¿Está el Trujillanos FC listo para luchar por el ascenso?

Desde su más que lamentable descenso, Los Guerreros de la Montaña solo han tenido en la mente un objetivo: regresar a la FUTVE con los chicos grandes y demostrar que La Tierra de Santos y Sabios también es lugar para el fútbol. No obstante, el camino no ha sido nada fácil. Diversos blogs de apuestas deportivas recuentan los altibajos que el equipo ha sufrido y lo tortuoso que ha sido el sendero de vuelta a la cumbre. Y aunque los resultados del año pasado fueron cuestionables, este año Los Aurimarrón le aseguran a sus fans que finalmente van a lograr el tan anhelado asenso. Para ello, dos medidas tomadas serán clave, y por eso hoy las analizaremos.
Una pretemporada como Dios manda
Todos los aficionados al fútbol sabemos que las campañas comienzan meses antes del primer silbatazo inicial. Los equipos, sin importar a qué división pertenezcan, deben prepararse física y mentalmente desde mucho antes de los partidos oficiales, lo que por lo general involucra cosas como convocatorias, entrenamientos y por supuesto amistosos. Estos últimos sirven como una especie de termómetro que indica la condición del equipo y no solo de los individuos, además de que ofrece la oportunidad de darles a los fans una pequeña muestra de lo que está por venir y en general elevar la moral del club y sus hinchas.
En esta ocasión, el Trujillanos no escatimó en esfuerzos y fue con todo desde el principio de la pretemporada. Hasta la fecha han sido dos los partidos amistosos disputados, uno de carácter internacional y otro local, que tuvieron resultados diferentes pero igual de alentadores. El primero fue el disputado contra el equipo Sub 20 del Unión Magdalena de Colombia el pasado 15 de Enero en el José Antonio Pérez de Valera. Aunque el partido terminó en un empate 1-1, la buena cantidad de asistentes y la manera en que los dirigidos por Miguel Molina se desempeñaron contra un conjunto de talla internacional, llenan de esperanzas a Los Guerreros de la Montaña y su Tribu de hinchas.
El segundo amistoso fue contra el conjunto Somos Escuque, un equipo de la localidad trujillana del mismo nombre.
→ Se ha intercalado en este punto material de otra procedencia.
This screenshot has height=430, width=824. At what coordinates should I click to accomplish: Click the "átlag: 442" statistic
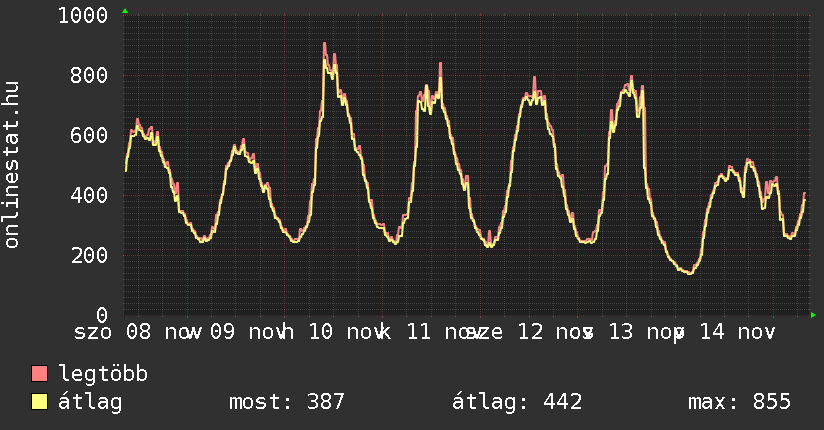517,402
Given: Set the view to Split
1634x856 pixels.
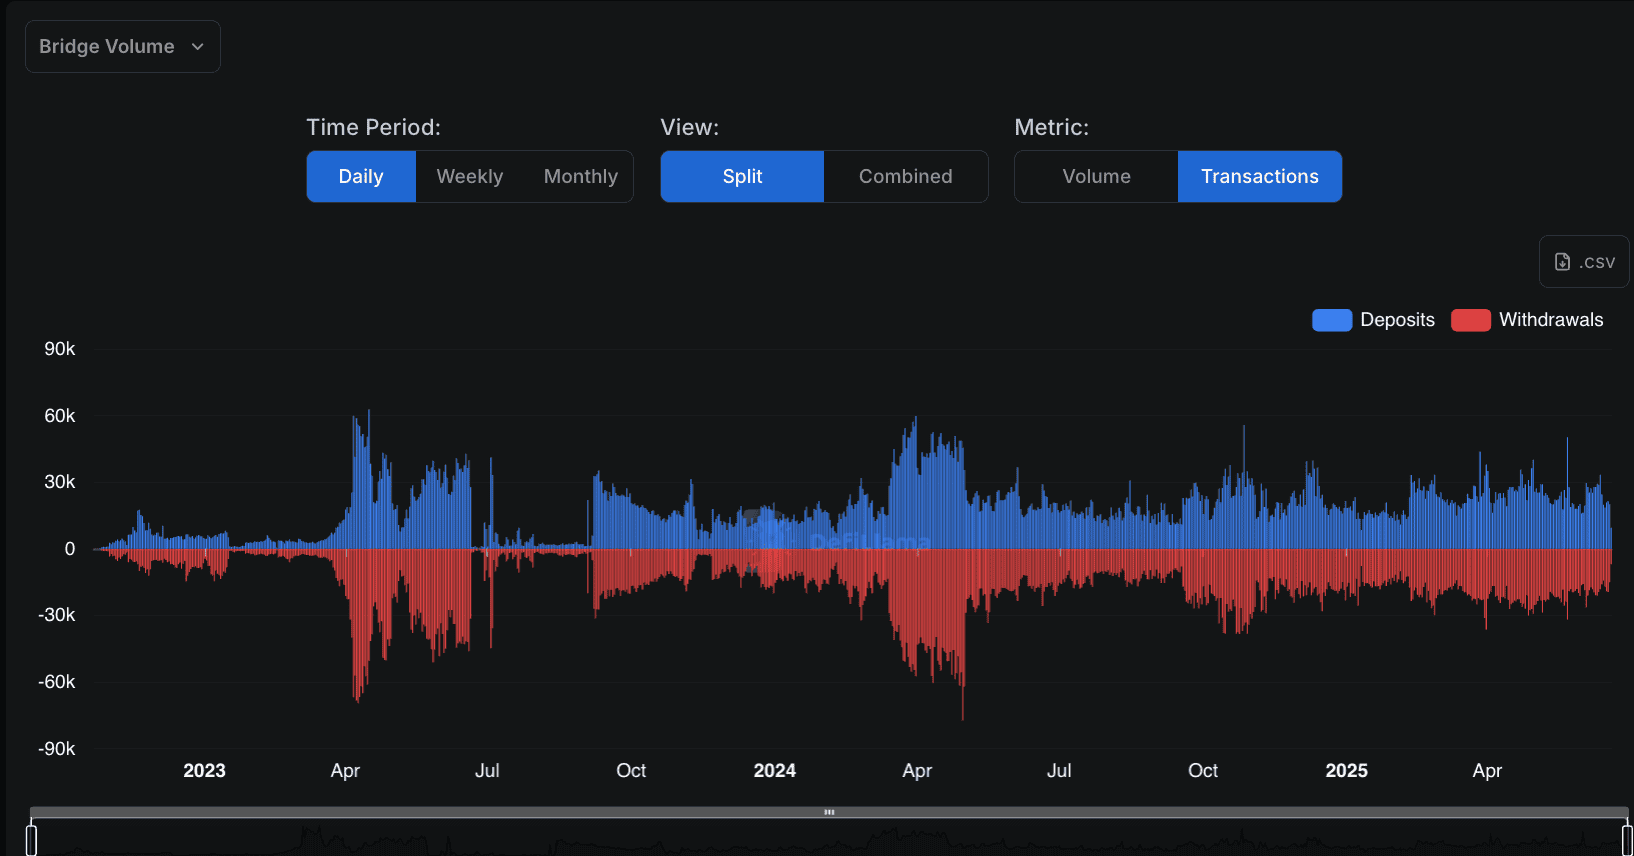Looking at the screenshot, I should pos(742,177).
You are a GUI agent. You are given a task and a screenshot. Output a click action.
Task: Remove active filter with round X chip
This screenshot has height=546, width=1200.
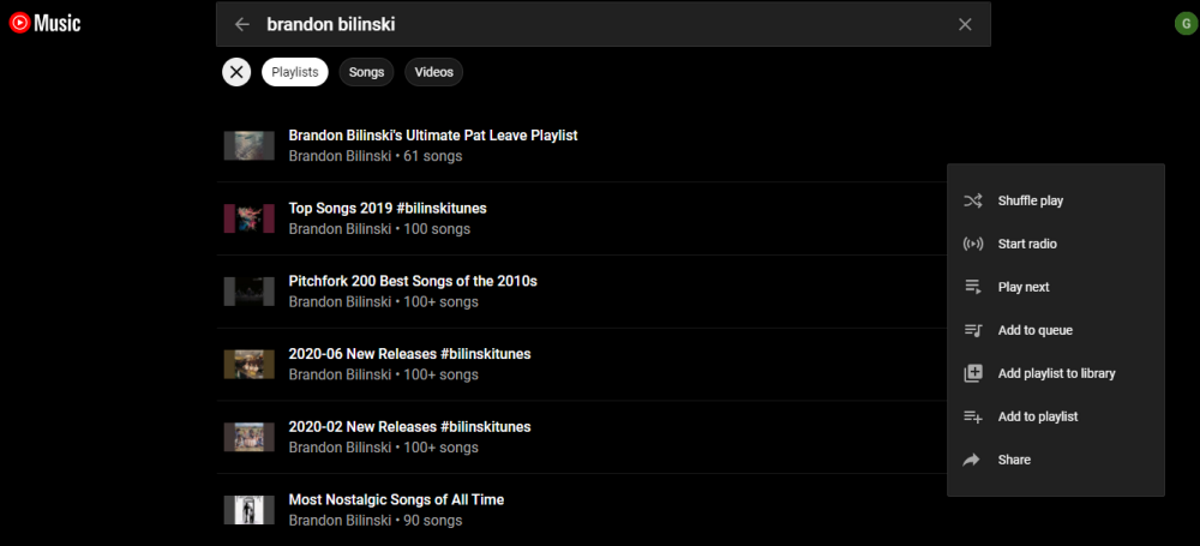click(x=236, y=72)
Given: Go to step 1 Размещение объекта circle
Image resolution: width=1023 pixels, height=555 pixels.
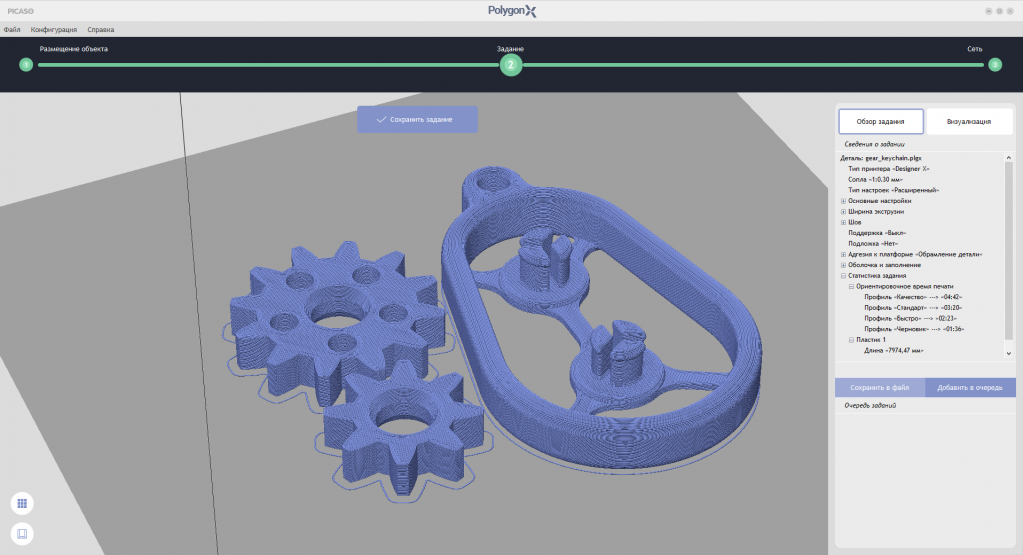Looking at the screenshot, I should pos(26,65).
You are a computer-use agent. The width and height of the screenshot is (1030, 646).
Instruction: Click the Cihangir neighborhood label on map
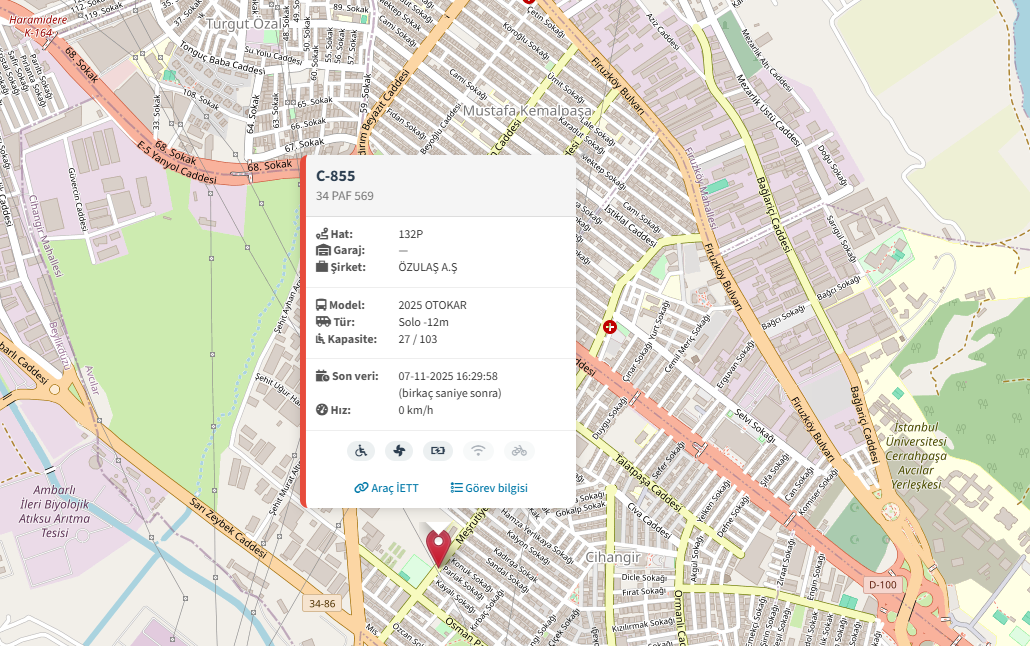pos(611,556)

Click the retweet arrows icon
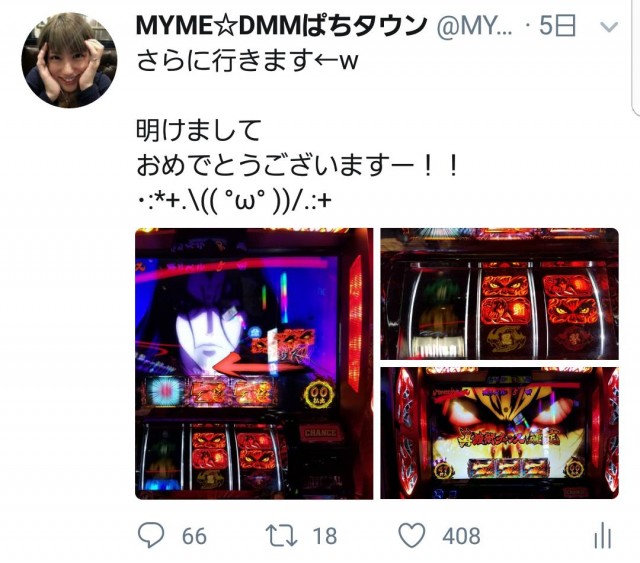[281, 536]
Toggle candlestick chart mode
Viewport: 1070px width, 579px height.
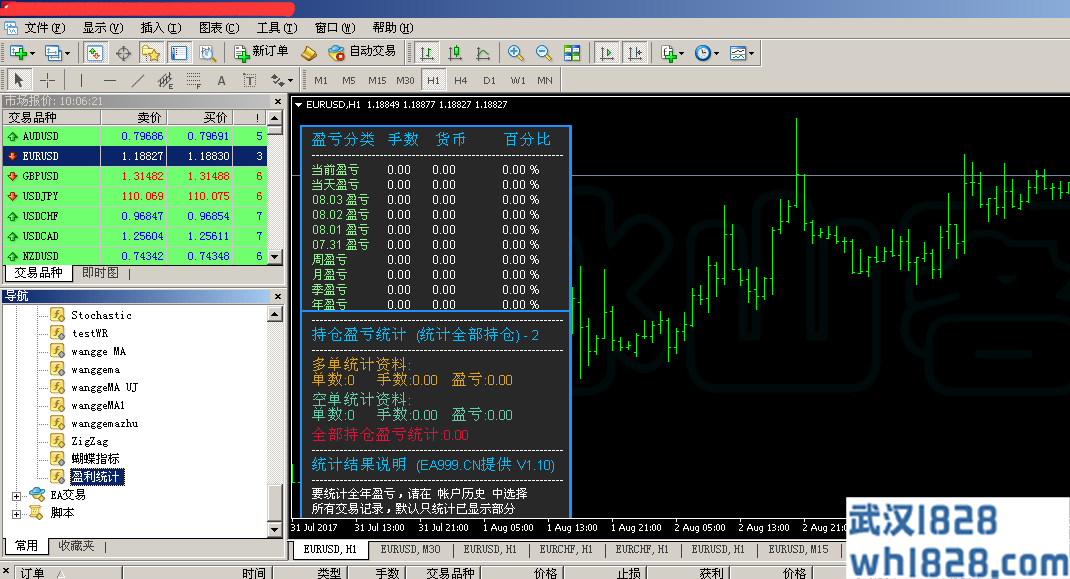pyautogui.click(x=455, y=52)
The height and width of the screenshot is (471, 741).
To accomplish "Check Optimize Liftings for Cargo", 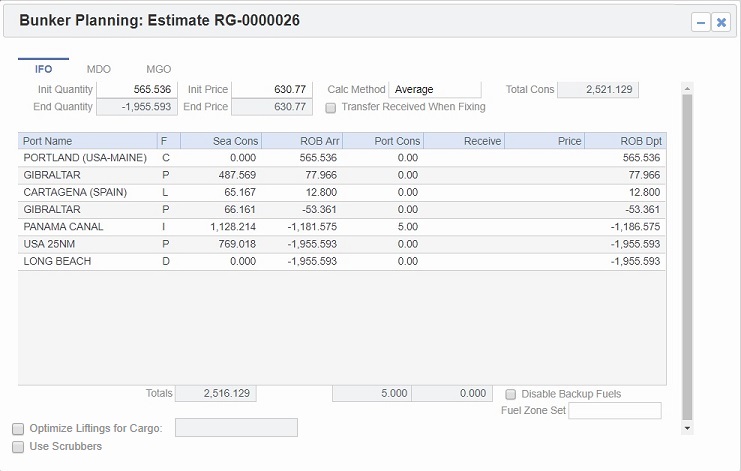I will [x=18, y=428].
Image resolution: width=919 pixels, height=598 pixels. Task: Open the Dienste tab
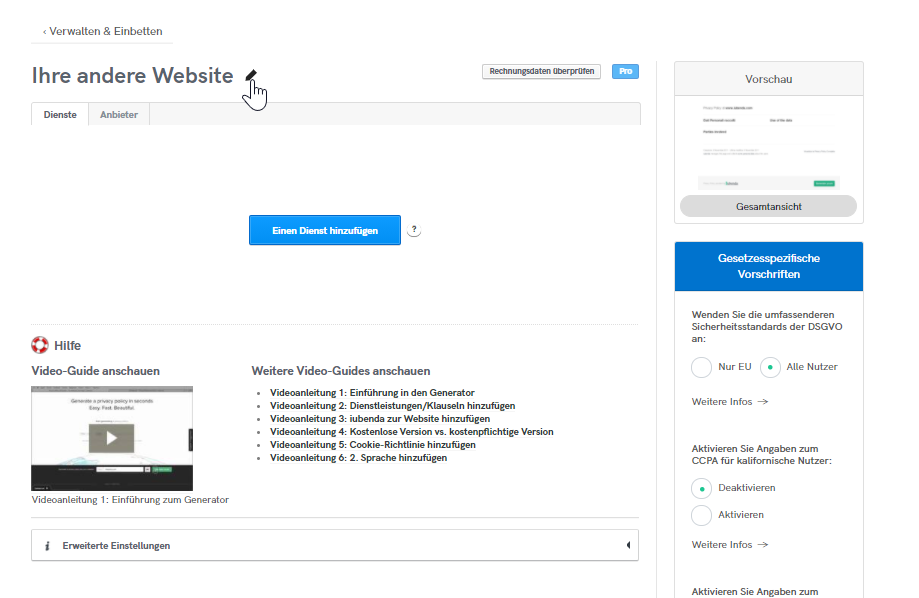(x=60, y=115)
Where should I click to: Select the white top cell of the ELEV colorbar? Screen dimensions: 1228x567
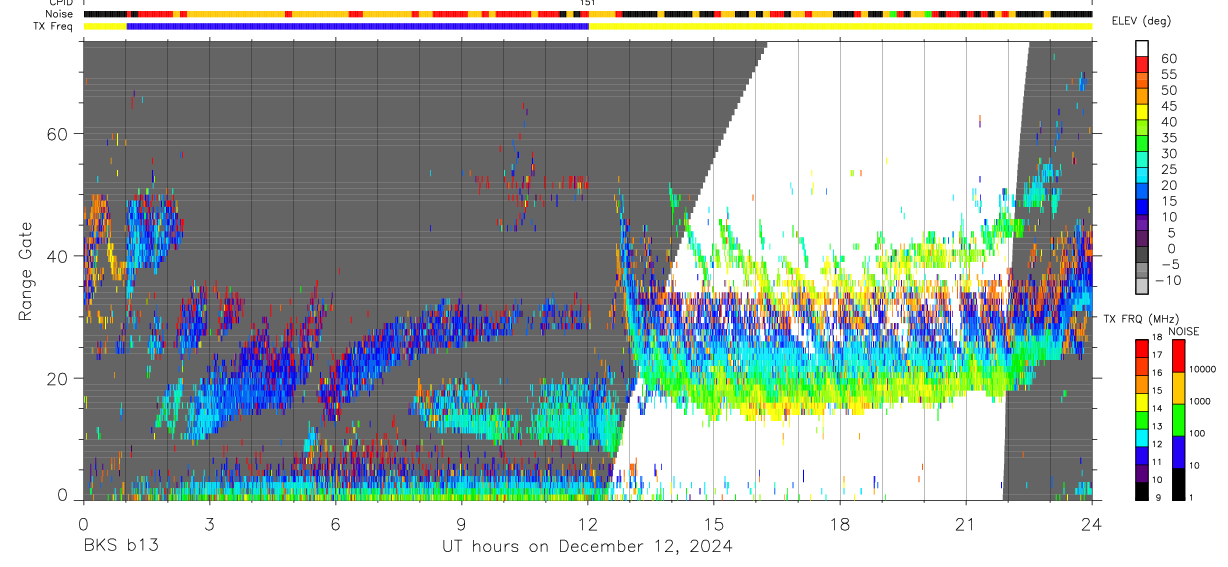pos(1142,48)
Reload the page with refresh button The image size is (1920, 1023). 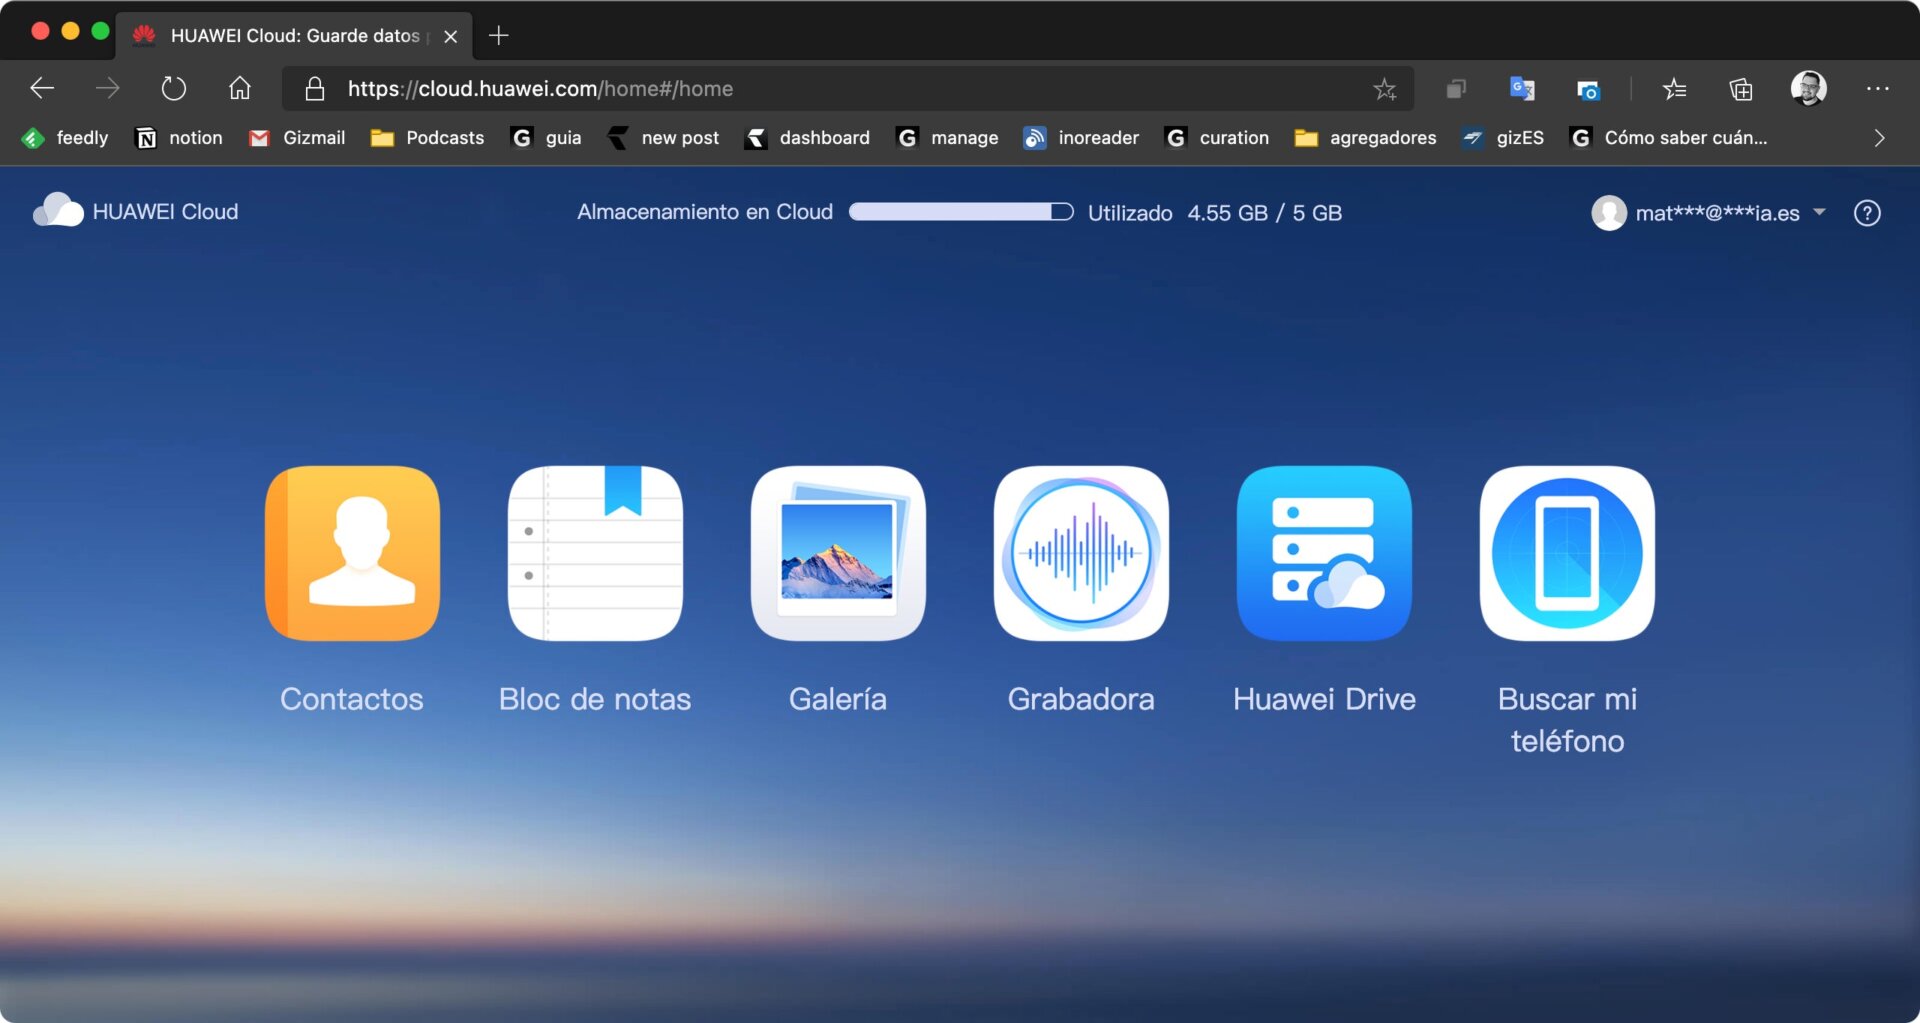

La victoria 2-0 fue sin duda alguna definitiva y contundente, pero lo importante a rescatar no es solo eso, sino el compromiso que el club tiene con todo el estado y sus tradiciones, pues el partido se jugó en el marco de las festividades del Niño Jesús de Escuque, las cuales tienen una enorme importancia cultural y religiosa en todo el territorio. Abonar el terreno para revivir las barras que otrora acompañaban al equipo a todas partes es, a opinión de muchos expertos, una excelente decisión estratégica por parte de la mesa directiva y el DT.
Un buen hijo vuelve a casa
Ya mencionamos la primera medida tomada que llena a Los Guerreros de esperanza. Ahora es momento de pasar a la segunda: el regreso de Mayker González. Este defensa valerano inició su carrera profesional vistiendo la camiseta aurimarrón antes de su paso por múltiples equipos en la FUTVE. Ahora, a sus 34 años y después de su éxito moderado en el Zamora, regresa con el equipo que lo vio nacer como futbolista profesional. Según sus propias declaraciones, agradece por la oportunidad de poder volver, pero a fin de cuentas atribuye la decisión a Dios, pues considera que este es el momento propicio.
La reacción por parte de la afición fue en su mayoría positiva, sobretodo de los fanáticos de larga data. El propio González admite haberse sentido bien recibido, como en casa. Y en cuanto a sus planes profesionales, aseveró que en el futuro cercano se ve jugando de nuevo en la primera división, pero esta vez con el Trujillanos FC, por lo que trabajará en conjunto con sus compañeros para lograr tan noble anhelo.
La temporada 2023 de la FUTVE 2 está programada para iniciar a finales de febrero, sin embargo, los Guerreros de la montaña continúan su preparación sin descanso. Toda la afición venezolana también se prepara para vivir esa emoción, pero los verdaderos fanáticos del Trujillanos FC están también al pendiente de los pronósticos futbolísticos acertados, pues saben cuan fructífero apostarle al aurimarrón puede llegar a ser. No resta sino esperar a ver qué les depara el futuro.